> [INFORMATION SUPPLIED]:
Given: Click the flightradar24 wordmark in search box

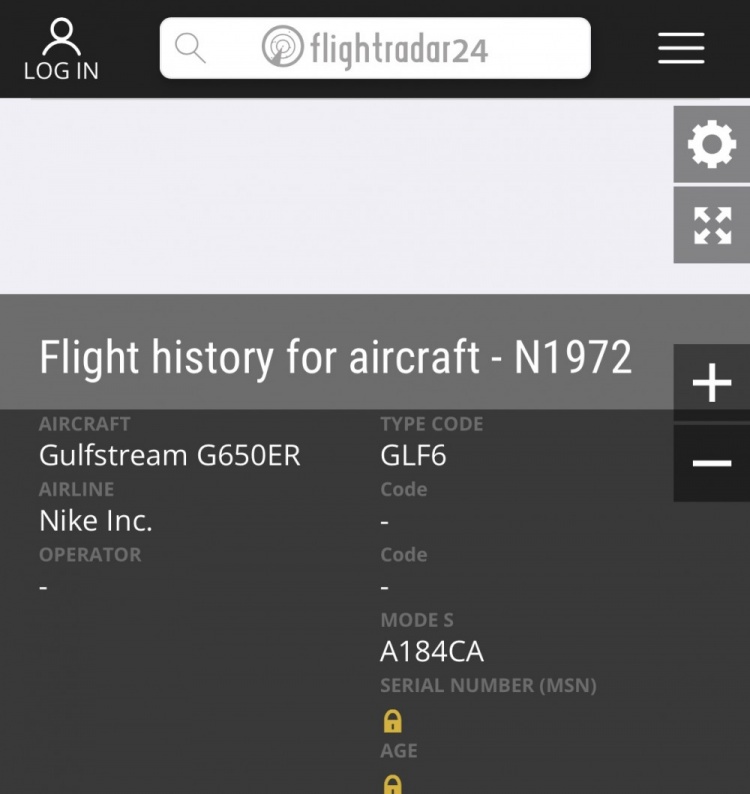Looking at the screenshot, I should 398,48.
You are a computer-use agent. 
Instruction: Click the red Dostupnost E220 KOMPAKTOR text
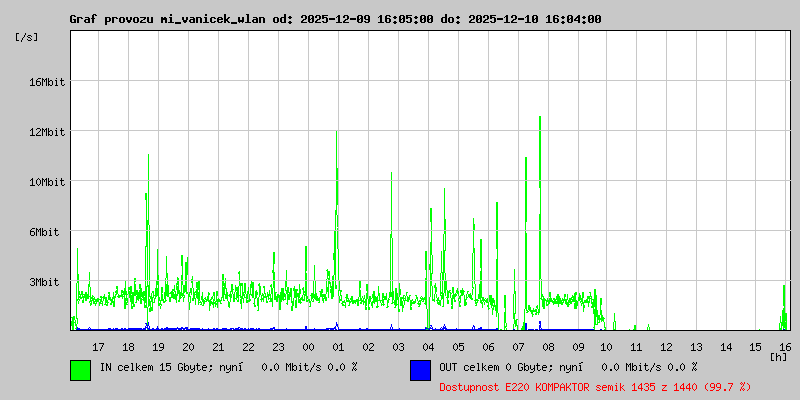(x=595, y=386)
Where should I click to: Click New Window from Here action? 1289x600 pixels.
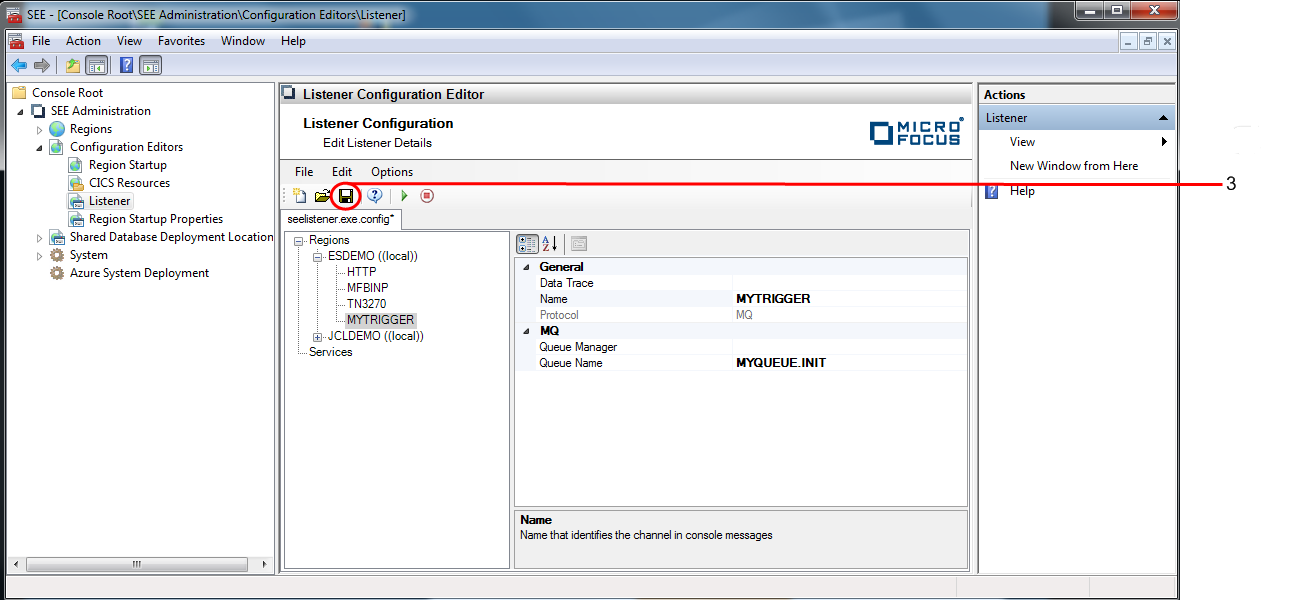pos(1073,166)
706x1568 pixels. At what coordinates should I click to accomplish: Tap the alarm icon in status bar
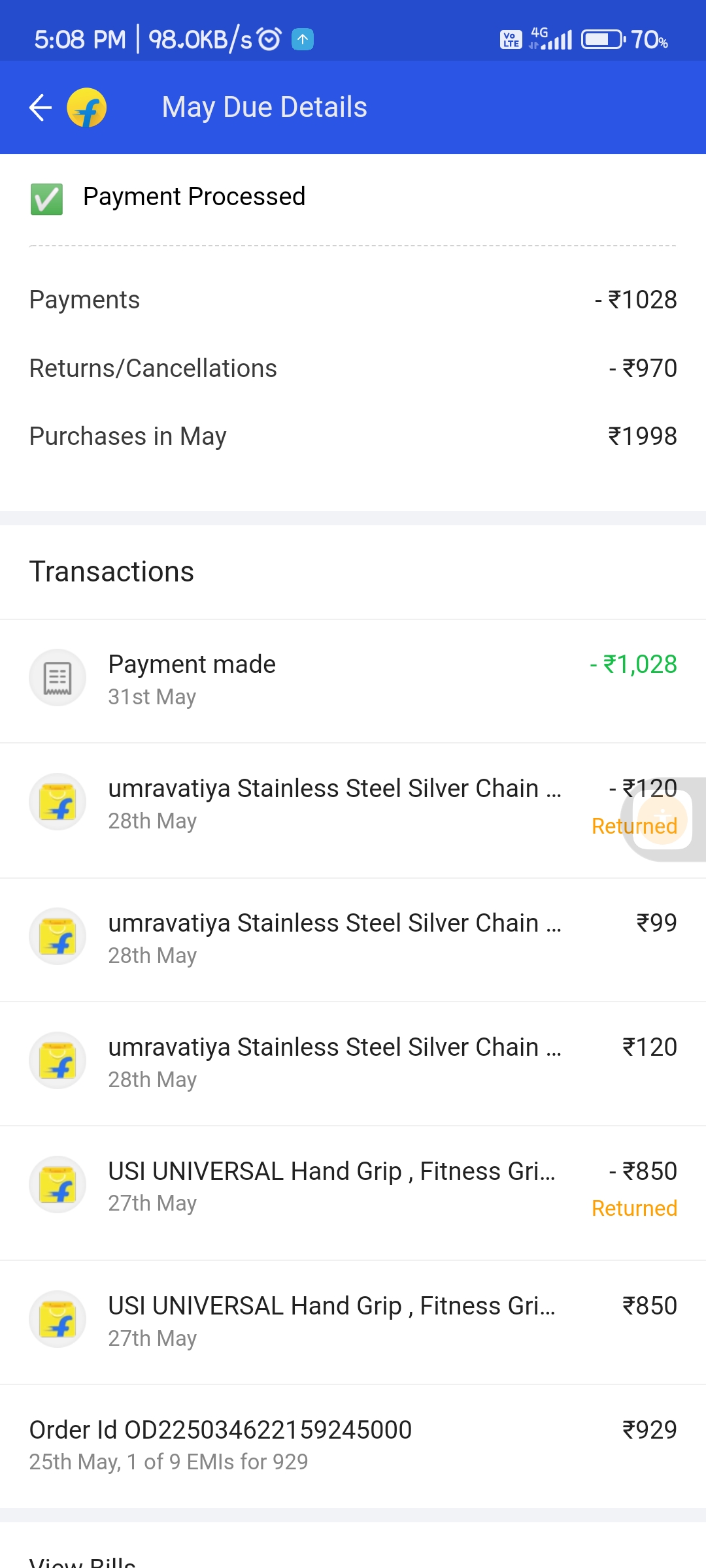coord(269,39)
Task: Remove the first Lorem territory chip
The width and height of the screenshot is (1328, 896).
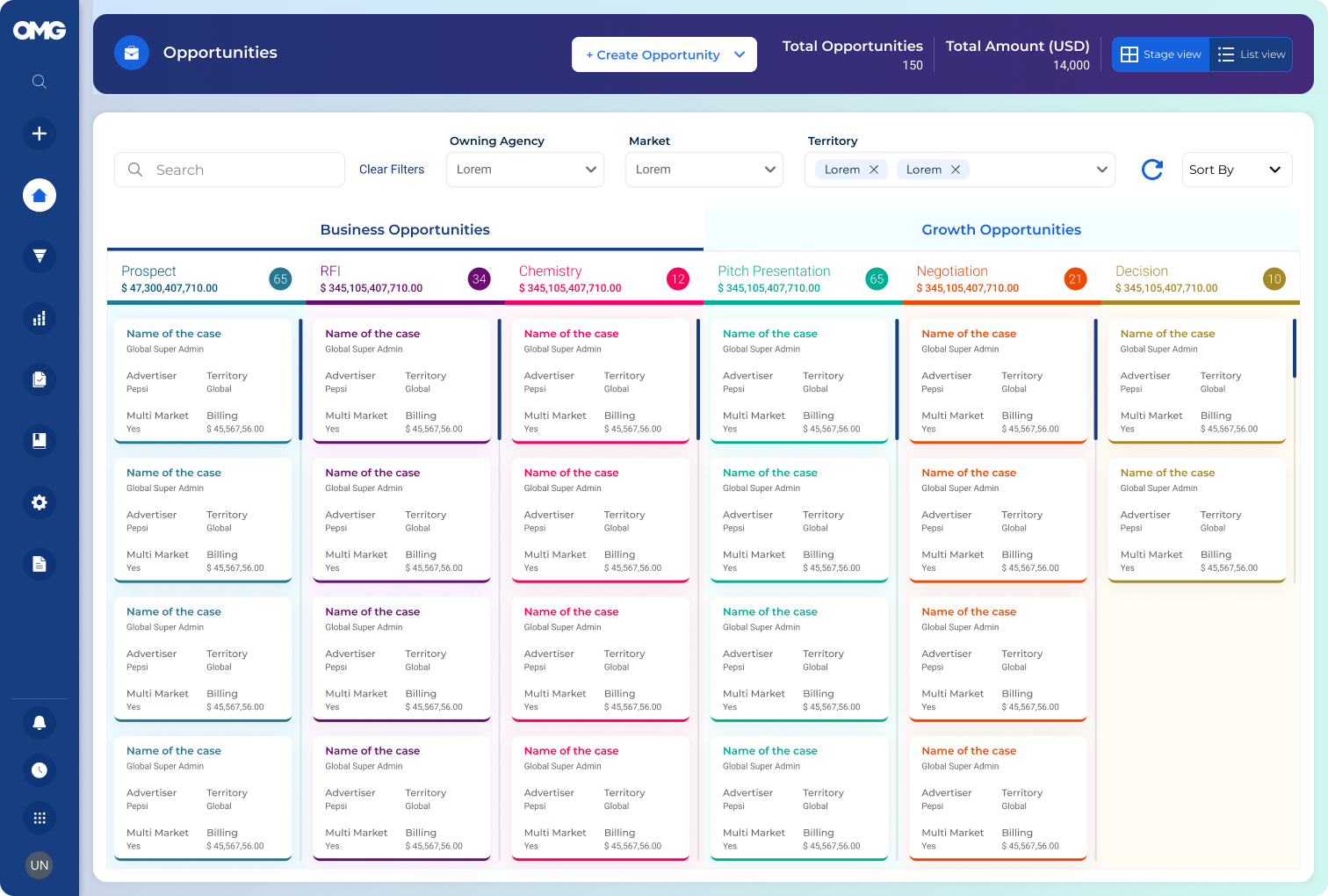Action: [x=874, y=170]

> [WHAT IS EXPECTED]: Beginning with the line holding "Task: Remove the first Lorem territory chip", copy each line exactly through the end of the records above, and leave every picture out.

> [RESPONSE]:
Task: Remove the first Lorem territory chip
The width and height of the screenshot is (1328, 896).
Action: [x=874, y=170]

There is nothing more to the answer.